- [Exercise aim] Determine how many lines in this listing contain the word "arrow" and report that number by itself.

- [Material for the task]
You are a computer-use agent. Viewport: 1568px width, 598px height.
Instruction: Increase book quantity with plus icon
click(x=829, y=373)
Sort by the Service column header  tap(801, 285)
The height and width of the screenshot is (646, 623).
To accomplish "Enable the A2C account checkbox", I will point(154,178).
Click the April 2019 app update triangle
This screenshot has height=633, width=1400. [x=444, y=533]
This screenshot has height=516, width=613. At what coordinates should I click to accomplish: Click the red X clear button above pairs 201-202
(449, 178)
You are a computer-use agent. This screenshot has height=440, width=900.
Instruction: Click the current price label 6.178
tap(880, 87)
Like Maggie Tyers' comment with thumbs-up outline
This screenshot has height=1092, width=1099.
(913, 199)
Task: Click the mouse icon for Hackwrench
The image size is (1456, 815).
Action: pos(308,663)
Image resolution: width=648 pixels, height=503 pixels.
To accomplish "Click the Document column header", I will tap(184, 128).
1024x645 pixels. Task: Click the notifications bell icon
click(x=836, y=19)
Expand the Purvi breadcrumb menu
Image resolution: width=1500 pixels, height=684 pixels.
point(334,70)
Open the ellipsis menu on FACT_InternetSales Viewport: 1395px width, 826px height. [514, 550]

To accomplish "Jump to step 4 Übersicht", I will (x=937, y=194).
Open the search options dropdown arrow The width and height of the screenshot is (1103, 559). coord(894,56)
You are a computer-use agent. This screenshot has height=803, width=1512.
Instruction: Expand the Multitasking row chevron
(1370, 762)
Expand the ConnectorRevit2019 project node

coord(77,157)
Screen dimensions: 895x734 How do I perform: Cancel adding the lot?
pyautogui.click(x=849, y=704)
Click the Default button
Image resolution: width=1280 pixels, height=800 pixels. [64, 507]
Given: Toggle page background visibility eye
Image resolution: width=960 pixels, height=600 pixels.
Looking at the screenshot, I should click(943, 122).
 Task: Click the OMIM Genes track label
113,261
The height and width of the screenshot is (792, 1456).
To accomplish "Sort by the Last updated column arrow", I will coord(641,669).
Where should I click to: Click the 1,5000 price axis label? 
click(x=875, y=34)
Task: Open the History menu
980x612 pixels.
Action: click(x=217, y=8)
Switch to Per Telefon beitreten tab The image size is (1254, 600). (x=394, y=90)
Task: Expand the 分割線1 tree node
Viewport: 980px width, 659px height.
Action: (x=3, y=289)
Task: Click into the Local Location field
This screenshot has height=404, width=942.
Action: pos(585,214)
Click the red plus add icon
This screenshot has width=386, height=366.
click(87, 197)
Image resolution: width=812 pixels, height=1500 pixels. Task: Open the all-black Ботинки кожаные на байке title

- [The answer] 2